### TASK
Scan the entries that follow for the word "service", then report every line in which it appears.

### SUPPLIED MATERIAL
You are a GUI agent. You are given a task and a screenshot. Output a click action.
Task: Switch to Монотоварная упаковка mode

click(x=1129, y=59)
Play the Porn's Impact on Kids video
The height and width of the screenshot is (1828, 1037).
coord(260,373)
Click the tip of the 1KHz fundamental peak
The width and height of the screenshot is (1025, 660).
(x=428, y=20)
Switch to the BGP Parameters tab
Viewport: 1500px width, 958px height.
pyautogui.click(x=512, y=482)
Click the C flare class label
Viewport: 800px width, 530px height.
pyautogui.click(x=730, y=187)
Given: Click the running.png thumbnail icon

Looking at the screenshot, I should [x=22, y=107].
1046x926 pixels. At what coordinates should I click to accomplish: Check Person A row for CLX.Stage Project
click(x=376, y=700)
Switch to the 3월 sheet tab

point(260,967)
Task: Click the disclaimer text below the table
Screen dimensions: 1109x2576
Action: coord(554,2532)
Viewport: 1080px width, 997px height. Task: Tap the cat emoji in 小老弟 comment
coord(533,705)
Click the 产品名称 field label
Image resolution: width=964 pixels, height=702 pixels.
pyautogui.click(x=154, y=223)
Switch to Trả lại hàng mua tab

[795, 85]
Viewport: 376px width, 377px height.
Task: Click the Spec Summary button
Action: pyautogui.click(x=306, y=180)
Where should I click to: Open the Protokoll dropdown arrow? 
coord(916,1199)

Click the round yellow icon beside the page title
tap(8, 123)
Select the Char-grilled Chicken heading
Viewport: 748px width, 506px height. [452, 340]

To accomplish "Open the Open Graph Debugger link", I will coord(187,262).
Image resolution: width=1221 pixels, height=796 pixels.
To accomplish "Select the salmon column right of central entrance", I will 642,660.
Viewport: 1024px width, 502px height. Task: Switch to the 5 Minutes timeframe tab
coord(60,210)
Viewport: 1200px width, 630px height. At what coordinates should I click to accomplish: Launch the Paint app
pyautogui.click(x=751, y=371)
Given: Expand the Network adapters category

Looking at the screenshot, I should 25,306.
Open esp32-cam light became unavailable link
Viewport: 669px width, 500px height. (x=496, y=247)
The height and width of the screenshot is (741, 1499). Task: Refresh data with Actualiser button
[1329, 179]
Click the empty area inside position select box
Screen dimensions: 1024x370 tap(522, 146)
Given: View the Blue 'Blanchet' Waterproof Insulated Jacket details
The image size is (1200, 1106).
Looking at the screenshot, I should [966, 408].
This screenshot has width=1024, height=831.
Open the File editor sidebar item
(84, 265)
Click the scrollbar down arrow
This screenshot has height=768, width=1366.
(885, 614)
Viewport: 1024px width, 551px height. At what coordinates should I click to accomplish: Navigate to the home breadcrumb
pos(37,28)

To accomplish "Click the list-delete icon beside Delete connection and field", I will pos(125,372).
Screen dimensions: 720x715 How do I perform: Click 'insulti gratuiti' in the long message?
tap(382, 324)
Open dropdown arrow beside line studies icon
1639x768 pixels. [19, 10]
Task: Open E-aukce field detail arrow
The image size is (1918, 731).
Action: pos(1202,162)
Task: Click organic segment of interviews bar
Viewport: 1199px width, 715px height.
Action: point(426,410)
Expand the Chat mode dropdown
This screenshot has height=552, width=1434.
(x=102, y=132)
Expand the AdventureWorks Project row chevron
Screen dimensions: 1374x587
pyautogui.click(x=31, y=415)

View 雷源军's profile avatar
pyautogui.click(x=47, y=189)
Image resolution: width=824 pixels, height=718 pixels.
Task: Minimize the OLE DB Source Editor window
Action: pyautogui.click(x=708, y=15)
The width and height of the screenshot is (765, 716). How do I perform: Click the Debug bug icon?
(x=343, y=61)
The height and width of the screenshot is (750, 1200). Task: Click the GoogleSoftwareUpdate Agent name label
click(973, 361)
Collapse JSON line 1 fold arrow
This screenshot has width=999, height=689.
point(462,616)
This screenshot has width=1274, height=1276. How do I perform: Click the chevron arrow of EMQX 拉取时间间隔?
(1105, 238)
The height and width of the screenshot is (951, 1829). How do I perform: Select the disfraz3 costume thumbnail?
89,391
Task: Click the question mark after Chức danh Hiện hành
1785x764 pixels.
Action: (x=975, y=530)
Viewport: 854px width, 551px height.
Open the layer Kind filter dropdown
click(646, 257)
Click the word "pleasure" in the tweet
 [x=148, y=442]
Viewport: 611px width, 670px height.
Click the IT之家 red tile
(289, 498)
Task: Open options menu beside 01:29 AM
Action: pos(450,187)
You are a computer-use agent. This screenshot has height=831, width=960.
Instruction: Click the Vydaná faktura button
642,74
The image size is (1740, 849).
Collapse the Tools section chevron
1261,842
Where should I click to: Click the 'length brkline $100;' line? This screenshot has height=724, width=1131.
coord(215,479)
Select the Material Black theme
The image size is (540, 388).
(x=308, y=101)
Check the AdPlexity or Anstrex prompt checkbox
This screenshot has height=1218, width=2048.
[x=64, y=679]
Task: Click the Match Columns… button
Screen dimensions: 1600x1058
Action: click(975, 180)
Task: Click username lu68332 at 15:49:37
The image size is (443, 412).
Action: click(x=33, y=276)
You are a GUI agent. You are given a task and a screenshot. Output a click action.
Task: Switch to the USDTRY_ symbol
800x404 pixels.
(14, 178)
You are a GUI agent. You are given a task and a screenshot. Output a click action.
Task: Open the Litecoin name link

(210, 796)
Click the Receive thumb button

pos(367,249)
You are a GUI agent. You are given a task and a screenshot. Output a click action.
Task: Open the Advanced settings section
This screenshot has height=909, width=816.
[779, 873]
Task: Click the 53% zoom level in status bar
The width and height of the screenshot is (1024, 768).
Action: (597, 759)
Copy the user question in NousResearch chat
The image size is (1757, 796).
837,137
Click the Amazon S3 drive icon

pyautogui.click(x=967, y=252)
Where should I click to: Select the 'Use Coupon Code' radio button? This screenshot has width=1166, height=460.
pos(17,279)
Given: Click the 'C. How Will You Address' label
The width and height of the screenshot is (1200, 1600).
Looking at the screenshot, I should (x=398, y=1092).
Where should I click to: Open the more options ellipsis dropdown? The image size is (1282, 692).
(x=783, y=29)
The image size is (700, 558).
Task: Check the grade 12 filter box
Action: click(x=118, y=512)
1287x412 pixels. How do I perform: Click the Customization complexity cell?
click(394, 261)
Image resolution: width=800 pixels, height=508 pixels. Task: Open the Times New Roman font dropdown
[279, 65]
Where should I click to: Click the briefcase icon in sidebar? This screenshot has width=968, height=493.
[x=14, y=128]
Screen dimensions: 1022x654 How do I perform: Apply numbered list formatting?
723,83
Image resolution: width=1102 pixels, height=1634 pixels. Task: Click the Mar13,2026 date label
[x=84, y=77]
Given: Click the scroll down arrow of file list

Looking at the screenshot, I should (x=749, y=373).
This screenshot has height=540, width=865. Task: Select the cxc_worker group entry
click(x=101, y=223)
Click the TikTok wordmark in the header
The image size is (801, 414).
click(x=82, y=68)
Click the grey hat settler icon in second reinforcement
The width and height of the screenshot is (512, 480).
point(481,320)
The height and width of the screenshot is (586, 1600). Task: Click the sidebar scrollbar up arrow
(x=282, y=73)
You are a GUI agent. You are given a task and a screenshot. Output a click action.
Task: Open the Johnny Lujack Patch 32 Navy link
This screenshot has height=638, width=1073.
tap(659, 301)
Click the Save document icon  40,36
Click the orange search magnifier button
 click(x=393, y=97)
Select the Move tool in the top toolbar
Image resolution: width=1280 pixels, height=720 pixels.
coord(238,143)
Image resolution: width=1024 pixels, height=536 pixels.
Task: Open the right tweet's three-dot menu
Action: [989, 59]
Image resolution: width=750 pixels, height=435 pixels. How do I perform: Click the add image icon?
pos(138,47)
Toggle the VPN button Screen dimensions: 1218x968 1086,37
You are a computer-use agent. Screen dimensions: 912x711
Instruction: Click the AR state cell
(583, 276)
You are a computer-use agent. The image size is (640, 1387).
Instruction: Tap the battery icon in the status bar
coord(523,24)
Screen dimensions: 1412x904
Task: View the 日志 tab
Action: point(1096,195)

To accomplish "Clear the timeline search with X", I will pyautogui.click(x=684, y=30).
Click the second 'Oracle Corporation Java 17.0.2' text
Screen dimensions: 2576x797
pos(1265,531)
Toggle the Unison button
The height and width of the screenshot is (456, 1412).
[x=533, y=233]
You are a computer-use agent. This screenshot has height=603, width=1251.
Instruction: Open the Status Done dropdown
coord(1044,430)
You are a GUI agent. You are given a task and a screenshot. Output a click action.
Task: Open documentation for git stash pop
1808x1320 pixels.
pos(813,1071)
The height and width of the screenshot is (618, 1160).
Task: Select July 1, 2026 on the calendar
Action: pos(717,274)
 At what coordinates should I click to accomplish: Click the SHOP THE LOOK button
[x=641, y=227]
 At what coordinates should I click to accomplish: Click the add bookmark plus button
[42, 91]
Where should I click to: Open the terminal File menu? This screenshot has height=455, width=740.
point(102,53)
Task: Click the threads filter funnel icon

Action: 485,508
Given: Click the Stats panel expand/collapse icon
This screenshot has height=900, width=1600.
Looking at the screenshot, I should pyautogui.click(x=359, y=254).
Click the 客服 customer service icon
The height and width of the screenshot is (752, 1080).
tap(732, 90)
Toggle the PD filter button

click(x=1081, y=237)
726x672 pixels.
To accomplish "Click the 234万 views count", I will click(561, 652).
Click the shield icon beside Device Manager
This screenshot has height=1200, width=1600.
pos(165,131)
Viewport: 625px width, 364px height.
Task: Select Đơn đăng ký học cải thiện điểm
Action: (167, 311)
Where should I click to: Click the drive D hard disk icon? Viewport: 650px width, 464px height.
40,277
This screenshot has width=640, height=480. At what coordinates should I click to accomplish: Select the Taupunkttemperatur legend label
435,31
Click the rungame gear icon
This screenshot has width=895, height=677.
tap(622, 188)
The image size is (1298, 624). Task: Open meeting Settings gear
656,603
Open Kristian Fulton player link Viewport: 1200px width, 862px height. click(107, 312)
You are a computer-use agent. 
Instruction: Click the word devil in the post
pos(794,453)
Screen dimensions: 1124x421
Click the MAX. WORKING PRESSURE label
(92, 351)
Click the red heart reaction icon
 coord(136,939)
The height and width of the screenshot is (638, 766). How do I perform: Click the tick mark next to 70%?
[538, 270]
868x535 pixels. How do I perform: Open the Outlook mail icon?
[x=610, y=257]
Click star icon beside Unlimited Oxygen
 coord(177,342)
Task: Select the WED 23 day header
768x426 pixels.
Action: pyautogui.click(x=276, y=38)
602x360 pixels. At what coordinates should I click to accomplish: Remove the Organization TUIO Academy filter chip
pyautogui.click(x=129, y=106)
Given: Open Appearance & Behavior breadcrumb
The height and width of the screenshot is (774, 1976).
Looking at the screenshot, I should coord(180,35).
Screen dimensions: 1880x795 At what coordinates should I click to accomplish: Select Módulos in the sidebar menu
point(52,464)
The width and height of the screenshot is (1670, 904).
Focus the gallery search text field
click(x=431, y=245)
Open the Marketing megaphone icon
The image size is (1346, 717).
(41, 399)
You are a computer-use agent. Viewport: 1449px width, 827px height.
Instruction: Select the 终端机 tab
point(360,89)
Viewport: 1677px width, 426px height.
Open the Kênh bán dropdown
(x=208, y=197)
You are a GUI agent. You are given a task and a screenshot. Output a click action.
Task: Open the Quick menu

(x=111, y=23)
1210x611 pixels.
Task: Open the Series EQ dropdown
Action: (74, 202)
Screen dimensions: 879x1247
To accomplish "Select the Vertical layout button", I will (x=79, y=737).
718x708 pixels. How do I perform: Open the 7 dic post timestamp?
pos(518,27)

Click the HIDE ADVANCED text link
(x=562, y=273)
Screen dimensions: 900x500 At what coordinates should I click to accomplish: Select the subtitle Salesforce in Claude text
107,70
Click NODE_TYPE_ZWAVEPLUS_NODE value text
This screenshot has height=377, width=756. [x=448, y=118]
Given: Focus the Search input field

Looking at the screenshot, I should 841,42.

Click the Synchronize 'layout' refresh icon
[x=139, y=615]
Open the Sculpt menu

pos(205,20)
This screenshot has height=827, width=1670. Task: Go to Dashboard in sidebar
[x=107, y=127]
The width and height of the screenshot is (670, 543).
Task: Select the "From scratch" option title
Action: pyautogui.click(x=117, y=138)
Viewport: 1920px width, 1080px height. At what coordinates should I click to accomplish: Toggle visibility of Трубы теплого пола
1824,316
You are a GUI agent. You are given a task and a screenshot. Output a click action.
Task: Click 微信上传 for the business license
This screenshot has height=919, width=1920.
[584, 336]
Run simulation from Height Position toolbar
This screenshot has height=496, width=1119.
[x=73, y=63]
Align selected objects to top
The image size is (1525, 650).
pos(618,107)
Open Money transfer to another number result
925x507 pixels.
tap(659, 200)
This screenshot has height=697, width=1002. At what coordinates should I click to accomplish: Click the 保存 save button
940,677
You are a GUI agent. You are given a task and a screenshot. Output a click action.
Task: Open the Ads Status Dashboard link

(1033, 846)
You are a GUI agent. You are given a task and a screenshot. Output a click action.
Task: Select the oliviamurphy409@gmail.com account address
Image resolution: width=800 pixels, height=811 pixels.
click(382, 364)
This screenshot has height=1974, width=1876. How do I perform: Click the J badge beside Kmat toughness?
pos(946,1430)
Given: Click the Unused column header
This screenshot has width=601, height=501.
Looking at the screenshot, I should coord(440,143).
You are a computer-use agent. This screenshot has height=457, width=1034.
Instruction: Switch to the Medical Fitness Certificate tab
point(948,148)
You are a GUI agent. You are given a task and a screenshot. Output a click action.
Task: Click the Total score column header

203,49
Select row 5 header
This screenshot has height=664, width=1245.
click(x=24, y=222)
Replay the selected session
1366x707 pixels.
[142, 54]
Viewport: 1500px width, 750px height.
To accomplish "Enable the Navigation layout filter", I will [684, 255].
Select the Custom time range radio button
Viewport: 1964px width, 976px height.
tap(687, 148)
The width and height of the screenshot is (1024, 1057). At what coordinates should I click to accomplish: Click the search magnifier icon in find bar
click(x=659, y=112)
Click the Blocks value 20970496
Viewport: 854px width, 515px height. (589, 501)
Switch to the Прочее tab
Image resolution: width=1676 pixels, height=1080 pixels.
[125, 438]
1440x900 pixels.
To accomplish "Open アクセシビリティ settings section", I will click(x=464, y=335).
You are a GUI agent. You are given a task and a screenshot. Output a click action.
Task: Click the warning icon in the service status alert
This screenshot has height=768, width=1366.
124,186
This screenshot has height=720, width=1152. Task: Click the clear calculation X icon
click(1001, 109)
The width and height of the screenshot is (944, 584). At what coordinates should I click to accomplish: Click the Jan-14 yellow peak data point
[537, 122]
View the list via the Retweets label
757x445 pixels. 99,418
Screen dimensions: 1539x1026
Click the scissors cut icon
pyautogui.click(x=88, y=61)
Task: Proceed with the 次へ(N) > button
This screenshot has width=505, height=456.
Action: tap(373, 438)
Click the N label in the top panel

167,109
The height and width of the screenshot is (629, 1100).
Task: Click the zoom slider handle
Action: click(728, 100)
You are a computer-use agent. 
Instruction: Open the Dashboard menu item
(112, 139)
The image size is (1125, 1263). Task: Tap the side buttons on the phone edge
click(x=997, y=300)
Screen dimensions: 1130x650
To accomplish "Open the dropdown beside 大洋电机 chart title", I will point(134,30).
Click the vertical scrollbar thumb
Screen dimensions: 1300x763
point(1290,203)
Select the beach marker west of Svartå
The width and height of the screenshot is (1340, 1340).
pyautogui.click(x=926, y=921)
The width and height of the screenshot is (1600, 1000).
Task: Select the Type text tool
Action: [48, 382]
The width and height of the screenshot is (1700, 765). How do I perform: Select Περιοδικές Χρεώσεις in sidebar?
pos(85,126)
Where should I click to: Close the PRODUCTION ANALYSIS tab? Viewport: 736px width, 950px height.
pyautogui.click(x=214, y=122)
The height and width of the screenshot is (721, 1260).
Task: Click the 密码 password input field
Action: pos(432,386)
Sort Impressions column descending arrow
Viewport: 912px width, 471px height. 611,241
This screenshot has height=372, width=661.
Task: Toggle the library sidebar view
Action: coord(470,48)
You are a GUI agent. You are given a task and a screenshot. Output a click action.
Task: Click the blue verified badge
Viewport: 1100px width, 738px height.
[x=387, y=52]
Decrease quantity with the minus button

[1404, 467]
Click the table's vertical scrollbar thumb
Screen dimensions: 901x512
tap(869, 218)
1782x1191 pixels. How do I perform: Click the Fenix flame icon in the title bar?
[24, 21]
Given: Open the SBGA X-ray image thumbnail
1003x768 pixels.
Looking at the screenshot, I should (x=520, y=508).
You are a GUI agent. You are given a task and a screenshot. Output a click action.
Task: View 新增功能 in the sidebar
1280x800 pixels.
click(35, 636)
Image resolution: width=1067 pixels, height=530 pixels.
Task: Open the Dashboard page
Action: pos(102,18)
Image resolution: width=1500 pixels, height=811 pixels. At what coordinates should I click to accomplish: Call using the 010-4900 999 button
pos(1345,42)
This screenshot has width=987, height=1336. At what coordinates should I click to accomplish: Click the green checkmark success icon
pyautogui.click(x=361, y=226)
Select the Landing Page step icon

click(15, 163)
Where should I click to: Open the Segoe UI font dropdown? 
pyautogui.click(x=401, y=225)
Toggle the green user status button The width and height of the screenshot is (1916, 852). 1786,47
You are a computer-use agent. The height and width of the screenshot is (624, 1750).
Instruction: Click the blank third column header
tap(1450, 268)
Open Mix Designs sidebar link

### SOLUTION
Click the 客服 customer service icon
Task: Click the warning icon in the service status alert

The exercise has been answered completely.